Summary: | 碩士 === 靜宜大學 === 英國語文學系 === 88 === In this thesis, I apply W. E. B. Du Bois’s theory of Double Consciousness to interpret Toni Morrison’s first novel, The Bluest Eye. According to Du Bois, African Americans seek to release the anxiety of participation in American society by means of blend of blackness and whiteness. They would merge their double selves into better and truer selves. What Morrison presents in The Bluest Eye is different from Du Bois’s optimistic view. In order to be accepted by dominant white society, the black characters attempt to erase the black selves. The desire to become white usually leads to tragedy. This thesis aims at exploring the roots of the imbalance between white culture and black culture, as well as examining the impact of pervasive dominant culture on black community, family and individual.
This thesis is divided into five chapters. Chapter One introduces the frameworks of the discussion, Du Bois’s theory of double consciousness and Erich Neumann’s scapegoat psychology.
Chapter Two discusses how education, commodity and movie cause the imbalance between white culture and black culture, how whiteness is molded as superior while blackness is inferior, and how white ideology becomes a pervasive mythology from whose trap few African Americans can escape.
Chapter Three examines the impact of the dominant white myth on black community.
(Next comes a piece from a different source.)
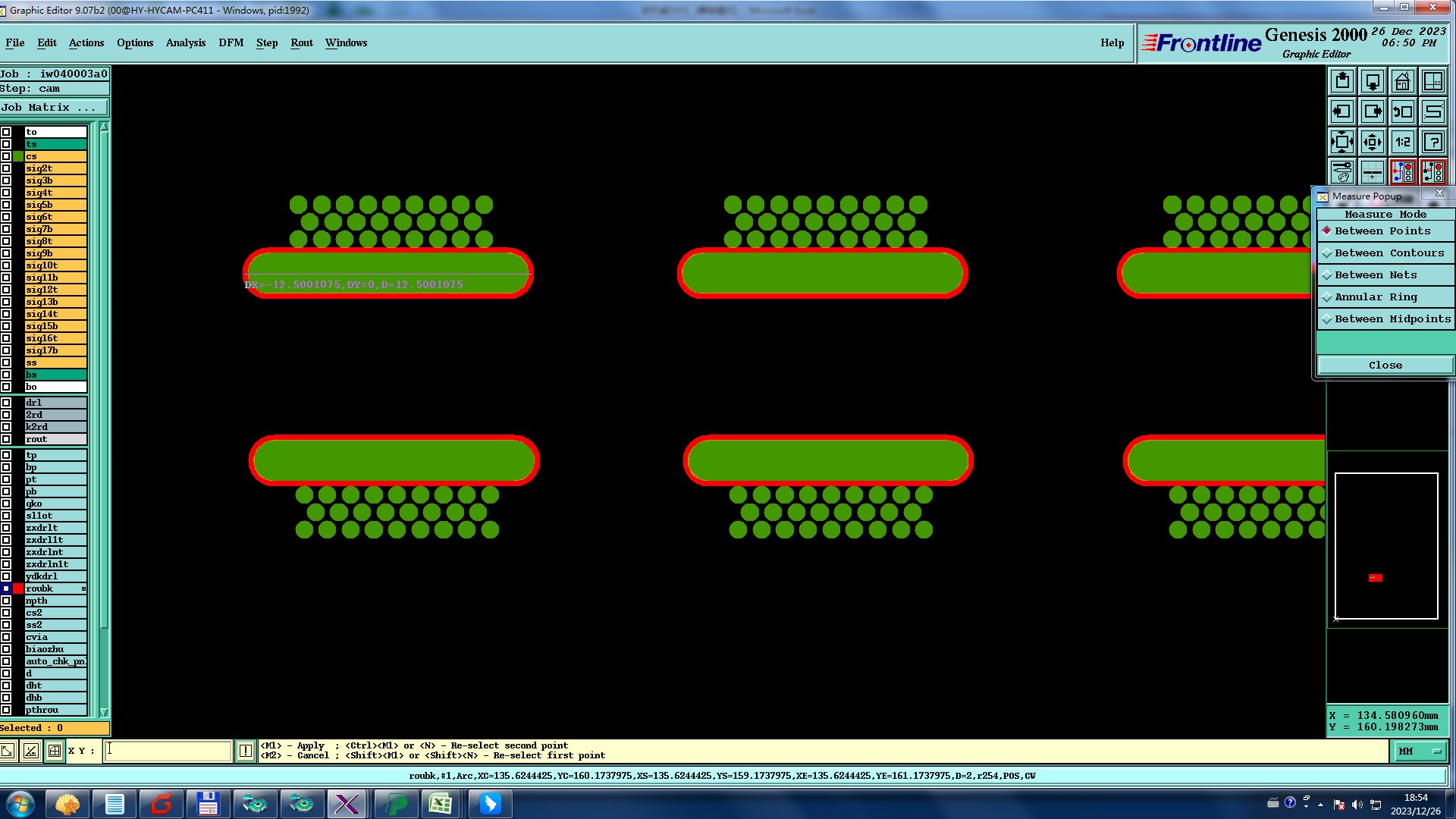Viewport: 1456px width, 819px height.
Task: Click the previous zoom (undo view) icon
Action: (1402, 111)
To displace their negative emotions and guilt-feeling, members of black community project their blackness onto the weakest member of the community.
Chapter Four discusses the impact of the dominant white culture on the Breedlove family. In this chapter, I explain how the projection of blackness is detrimental to child-parent relationship.
Chapter Five concludes that Pecola is a scapegoat of black community and black family’s fear, fury and frustration.